Consistency is arguably the most important quality a quarterback can have. The best teams in the NFL year in and year out generally have a steady hand under center. While Dak Prescott has had a great start to his career, his performance has been too up and down at times. There are specific areas of his game that are responsible for this.
Vision, coverage recognition, progression reading from the pocket, and anticipation – These skills are all tied together. Master these, and tight coverage or small windows turn into open receivers. Unfortunately for Dallas, these are skills that Prescott has struggled to regularly display.
By and large, Prescott is not an anticipation passer. He has to see it to throw it. This is a reflection of his level of ability to quickly decipher the coverage and react. Take this near disaster throw from the Cowboys’ Divisional Playoff loss to the Rams last season.
That was a pretty straight-forward zone-blitz look that the Rams showed Prescott. He did not recognize it, though, and he threw what should have been a pick-6.
Anticipation is critical to consistently completing passes at the intermediate levels of the field. To be an effective anticipation passer, you have to be able to understand where the coverage is going to be in relation to your receivers’ routes. You have to be able to quickly read the field and move through your progressions. Prescott has not been stellar in this aspect of his game.
The below play from the same game against the Rams is a great example. This was 3rd-and-7. The route to focus on is Cole Beasley’s dig from the slot.

The Rams rotated to cover-3 here and the circled safety dropped down underneath Beasley’s route. This deterred Prescott from attempting to hit Beasley. It should not have.
Prescott did not anticipate Beasley’s route coming open behind the safety. Instead, he attempted to dump the ball off to a shallow crossing route and missed an opportunity to keep his offense on the field.

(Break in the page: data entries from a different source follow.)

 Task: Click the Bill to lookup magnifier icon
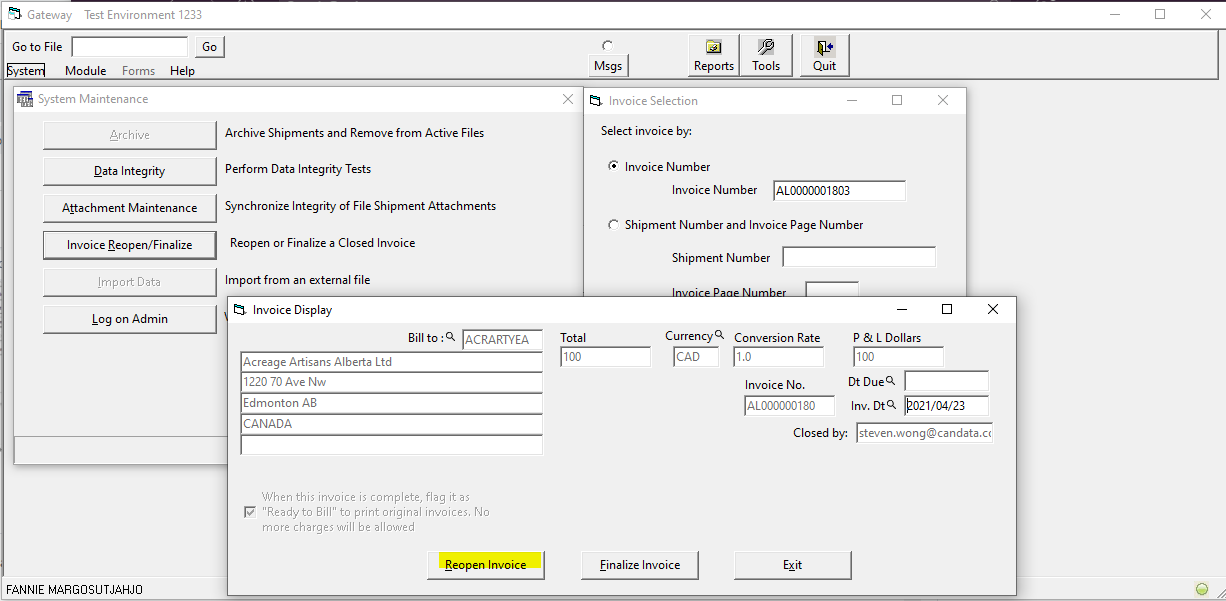tap(450, 338)
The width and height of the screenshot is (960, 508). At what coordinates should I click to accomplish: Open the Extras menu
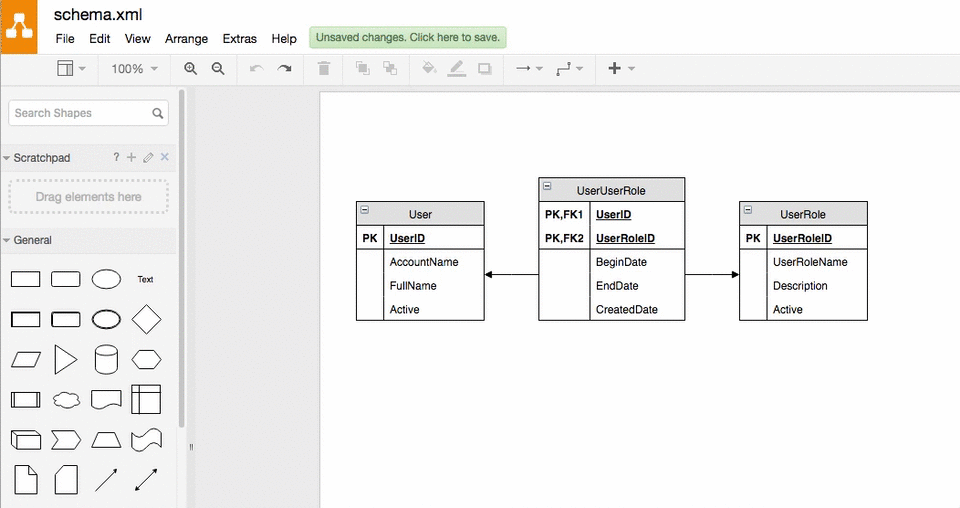pos(240,39)
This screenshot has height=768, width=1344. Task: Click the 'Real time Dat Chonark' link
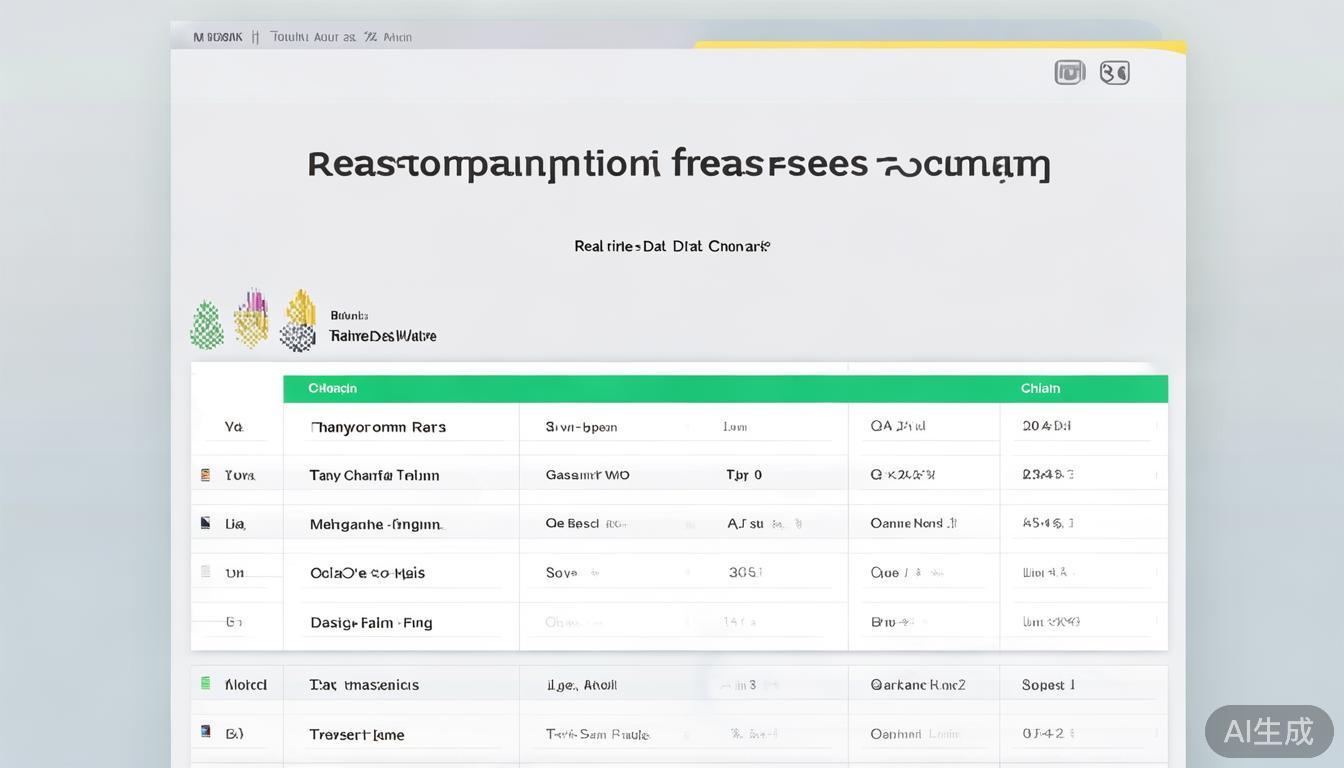[670, 244]
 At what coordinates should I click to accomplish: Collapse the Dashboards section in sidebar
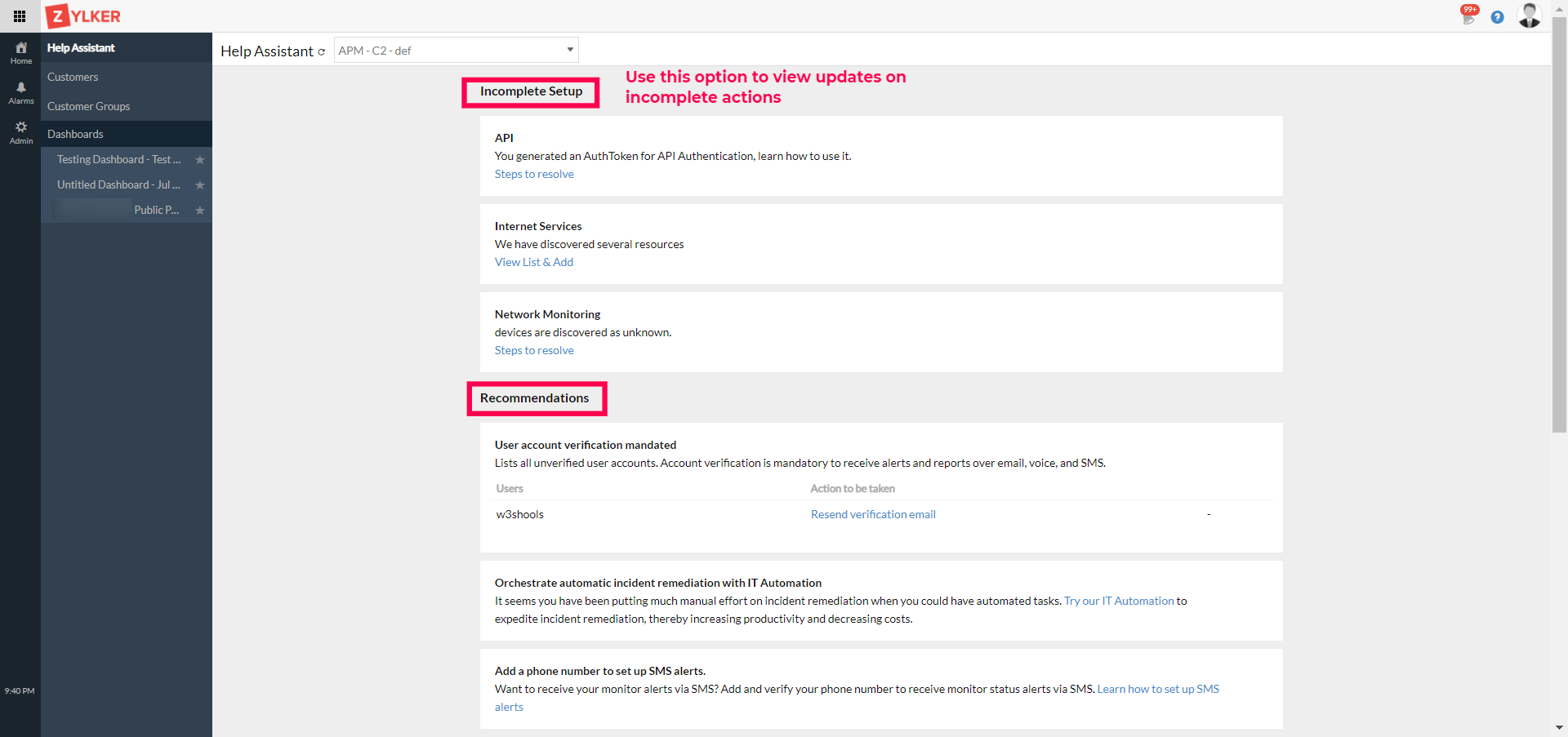pos(75,134)
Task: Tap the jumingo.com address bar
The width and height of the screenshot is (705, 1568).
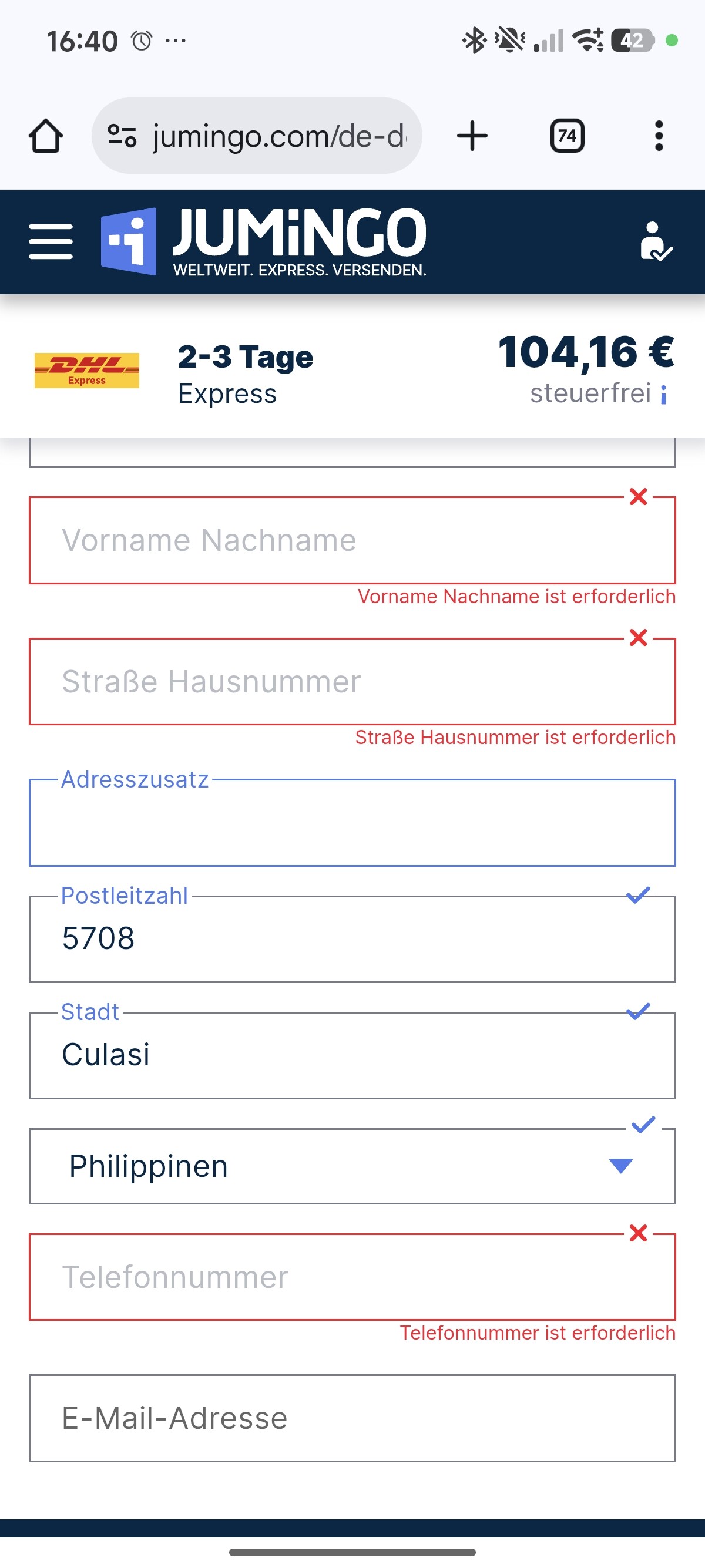Action: (280, 136)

From the end zone angle, you can see that there was a window to attempt this pass. Beasley’s route (the yellow arrow below) was about to enter that window right as Prescott was about to throw.

This wouldn’t have been an easy throw necessarily. It would have required timing, anticipation, and precision.
However, this is open in the NFL, and these are exactly the types of passes you have to be able to make when you’re in a hostile environment in the playoffs with your season on the line. These are exactly the types of plays you have to hit when your offense hasn’t pissed a drop in two quarters, and the opponent has scored 17 unanswered points to take a two-score lead, as was the case here. These are exactly the types of throws you have to be ready and willing to pull the trigger on when facing 3rd-and-7. Playoff defenses are generally not going to allow safe throws underneath on 3rd-and-longs to turn into first downs. They are going to make converting in critical situations difficult for the offense, and the quarterback has to be willing to accept the challenge.
None of this is to say that Dak Prescott isn’t a good quarterback. He’s a physically gifted player, makes plenty of great throws, and has had some outstanding moments in his young career. However, he won’t come close to being worthy of a huge contract until he becomes more consistent as a passer.